* The problem:
Your job is to set down the stretch of entries that opens with the line containing "860x440 pixels." and closes with the line containing "Open Future-Proof Architecture". Keep both end lines, copy each exactly, and add nothing.

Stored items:
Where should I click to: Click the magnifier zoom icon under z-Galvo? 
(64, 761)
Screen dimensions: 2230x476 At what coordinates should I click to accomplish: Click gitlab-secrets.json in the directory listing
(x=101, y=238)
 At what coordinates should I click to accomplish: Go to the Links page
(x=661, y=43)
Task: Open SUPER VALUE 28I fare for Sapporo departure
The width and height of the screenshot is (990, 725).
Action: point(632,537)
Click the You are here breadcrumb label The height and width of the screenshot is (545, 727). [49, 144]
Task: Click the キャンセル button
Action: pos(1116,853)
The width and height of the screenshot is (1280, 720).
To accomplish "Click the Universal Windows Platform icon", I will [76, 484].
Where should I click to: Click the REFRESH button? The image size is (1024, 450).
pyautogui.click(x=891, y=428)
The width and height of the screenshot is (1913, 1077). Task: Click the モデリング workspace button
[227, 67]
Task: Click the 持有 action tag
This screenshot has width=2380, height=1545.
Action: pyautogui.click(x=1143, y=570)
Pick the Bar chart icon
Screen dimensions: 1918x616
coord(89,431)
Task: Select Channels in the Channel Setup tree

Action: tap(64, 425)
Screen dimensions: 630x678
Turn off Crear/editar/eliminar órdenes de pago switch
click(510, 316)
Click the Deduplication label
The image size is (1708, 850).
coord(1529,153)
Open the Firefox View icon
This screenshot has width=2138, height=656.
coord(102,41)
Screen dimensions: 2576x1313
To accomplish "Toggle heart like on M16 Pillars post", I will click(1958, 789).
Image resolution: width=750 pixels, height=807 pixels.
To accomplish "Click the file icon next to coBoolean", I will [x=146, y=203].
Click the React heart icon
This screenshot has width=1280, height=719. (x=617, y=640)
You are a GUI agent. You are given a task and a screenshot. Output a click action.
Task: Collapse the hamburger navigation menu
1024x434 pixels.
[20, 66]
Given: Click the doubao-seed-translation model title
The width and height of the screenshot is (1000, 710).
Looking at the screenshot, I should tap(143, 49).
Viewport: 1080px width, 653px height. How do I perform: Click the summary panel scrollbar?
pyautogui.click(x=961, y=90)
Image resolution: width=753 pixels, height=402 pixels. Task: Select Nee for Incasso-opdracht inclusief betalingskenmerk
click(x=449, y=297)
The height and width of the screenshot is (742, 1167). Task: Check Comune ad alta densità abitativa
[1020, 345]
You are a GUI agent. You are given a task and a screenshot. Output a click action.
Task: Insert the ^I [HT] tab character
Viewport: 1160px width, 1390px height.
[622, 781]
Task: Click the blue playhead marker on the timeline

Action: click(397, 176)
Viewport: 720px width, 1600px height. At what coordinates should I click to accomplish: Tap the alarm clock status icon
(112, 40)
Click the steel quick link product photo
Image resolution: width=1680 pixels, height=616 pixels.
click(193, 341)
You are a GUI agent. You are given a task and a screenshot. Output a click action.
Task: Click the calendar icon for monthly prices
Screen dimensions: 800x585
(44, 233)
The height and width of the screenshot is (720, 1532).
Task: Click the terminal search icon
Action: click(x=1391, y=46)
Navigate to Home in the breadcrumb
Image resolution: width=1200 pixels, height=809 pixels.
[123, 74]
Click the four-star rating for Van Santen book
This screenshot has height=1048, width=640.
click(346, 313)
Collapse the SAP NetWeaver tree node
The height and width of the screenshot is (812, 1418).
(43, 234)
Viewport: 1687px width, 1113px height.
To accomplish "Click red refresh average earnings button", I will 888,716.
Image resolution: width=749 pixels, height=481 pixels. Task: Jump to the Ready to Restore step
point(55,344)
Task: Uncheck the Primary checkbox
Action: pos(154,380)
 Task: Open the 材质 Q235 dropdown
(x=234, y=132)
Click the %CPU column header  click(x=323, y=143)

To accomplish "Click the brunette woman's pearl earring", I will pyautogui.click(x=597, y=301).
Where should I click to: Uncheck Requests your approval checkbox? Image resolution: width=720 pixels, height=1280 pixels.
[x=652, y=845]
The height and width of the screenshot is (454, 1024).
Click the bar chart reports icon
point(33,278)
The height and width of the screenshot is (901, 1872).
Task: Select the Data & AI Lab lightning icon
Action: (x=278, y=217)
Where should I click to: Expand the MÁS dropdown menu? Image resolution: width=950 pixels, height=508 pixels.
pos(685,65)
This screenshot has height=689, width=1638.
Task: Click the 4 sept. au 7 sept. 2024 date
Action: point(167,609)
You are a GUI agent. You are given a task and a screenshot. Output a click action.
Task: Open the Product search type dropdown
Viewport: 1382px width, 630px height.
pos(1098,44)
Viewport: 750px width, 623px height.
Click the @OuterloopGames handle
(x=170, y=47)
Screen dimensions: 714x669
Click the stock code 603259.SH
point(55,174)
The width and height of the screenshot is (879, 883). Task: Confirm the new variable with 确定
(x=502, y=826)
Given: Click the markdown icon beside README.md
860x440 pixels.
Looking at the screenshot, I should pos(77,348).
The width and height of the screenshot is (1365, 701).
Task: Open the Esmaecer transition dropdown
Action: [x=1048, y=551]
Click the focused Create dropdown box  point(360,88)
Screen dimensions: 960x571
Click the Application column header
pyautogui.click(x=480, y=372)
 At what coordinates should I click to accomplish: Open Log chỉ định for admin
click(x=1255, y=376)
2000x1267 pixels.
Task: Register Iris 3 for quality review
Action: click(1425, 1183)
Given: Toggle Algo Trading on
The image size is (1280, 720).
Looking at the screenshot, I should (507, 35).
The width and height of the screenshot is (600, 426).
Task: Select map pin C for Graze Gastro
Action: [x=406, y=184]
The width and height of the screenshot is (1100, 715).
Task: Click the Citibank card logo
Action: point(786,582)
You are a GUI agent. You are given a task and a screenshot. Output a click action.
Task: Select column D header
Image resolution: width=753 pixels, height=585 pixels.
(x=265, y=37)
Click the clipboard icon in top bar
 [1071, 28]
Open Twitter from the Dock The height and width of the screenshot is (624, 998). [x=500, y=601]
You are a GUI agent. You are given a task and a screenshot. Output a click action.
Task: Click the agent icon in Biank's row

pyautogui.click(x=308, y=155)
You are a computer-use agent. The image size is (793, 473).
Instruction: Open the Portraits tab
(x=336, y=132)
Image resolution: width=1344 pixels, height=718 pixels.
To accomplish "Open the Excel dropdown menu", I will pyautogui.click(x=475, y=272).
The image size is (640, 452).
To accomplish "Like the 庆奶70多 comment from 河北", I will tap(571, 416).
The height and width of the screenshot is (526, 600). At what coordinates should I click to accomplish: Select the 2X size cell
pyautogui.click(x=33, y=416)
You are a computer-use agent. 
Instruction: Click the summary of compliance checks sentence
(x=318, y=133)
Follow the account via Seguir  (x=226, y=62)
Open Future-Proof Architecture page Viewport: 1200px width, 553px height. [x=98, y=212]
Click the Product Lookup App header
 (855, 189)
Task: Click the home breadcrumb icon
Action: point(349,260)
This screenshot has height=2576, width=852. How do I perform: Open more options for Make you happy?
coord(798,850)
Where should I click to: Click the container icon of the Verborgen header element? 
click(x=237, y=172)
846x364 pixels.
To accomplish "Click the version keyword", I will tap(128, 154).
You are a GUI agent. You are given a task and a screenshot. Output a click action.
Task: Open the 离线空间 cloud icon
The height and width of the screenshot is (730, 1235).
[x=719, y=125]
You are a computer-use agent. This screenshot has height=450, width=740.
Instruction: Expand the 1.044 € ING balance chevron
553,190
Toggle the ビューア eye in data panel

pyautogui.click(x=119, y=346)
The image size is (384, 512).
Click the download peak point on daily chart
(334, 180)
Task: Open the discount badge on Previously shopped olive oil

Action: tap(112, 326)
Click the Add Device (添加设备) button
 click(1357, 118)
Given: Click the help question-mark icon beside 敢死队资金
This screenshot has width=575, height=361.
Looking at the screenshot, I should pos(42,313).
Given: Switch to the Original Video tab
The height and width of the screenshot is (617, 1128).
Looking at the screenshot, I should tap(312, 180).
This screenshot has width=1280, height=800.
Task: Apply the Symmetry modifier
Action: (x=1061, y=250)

* Output of the exercise:
860x440 pixels.
Looking at the screenshot, I should pos(77,348).
The width and height of the screenshot is (1365, 701).
Task: Open the Esmaecer transition dropdown
Action: [x=1048, y=551]
Click the focused Create dropdown box  point(360,88)
Screen dimensions: 960x571
Click the Application column header
pyautogui.click(x=480, y=372)
 At what coordinates should I click to accomplish: Open Log chỉ định for admin
click(x=1255, y=376)
2000x1267 pixels.
Task: Register Iris 3 for quality review
Action: click(1425, 1183)
Given: Toggle Algo Trading on
The image size is (1280, 720).
Looking at the screenshot, I should (507, 35).
The width and height of the screenshot is (600, 426).
Task: Select map pin C for Graze Gastro
Action: [x=406, y=184]
The width and height of the screenshot is (1100, 715).
Task: Click the Citibank card logo
Action: point(786,582)
You are a GUI agent. You are given a task and a screenshot. Output a click action.
Task: Select column D header
Image resolution: width=753 pixels, height=585 pixels.
(x=265, y=37)
Click the clipboard icon in top bar
 [1071, 28]
Open Twitter from the Dock The height and width of the screenshot is (624, 998). [x=500, y=601]
You are a GUI agent. You are given a task and a screenshot. Output a click action.
Task: Click the agent icon in Biank's row

pyautogui.click(x=308, y=155)
You are a computer-use agent. The image size is (793, 473).
Instruction: Open the Portraits tab
(x=336, y=132)
Image resolution: width=1344 pixels, height=718 pixels.
To accomplish "Open the Excel dropdown menu", I will pyautogui.click(x=475, y=272).
The image size is (640, 452).
To accomplish "Like the 庆奶70多 comment from 河北", I will tap(571, 416).
The height and width of the screenshot is (526, 600). At what coordinates should I click to accomplish: Select the 2X size cell
pyautogui.click(x=33, y=416)
You are a computer-use agent. 
Instruction: Click the summary of compliance checks sentence
(x=318, y=133)
Follow the account via Seguir  (x=226, y=62)
Open Future-Proof Architecture page Viewport: 1200px width, 553px height. [x=98, y=212]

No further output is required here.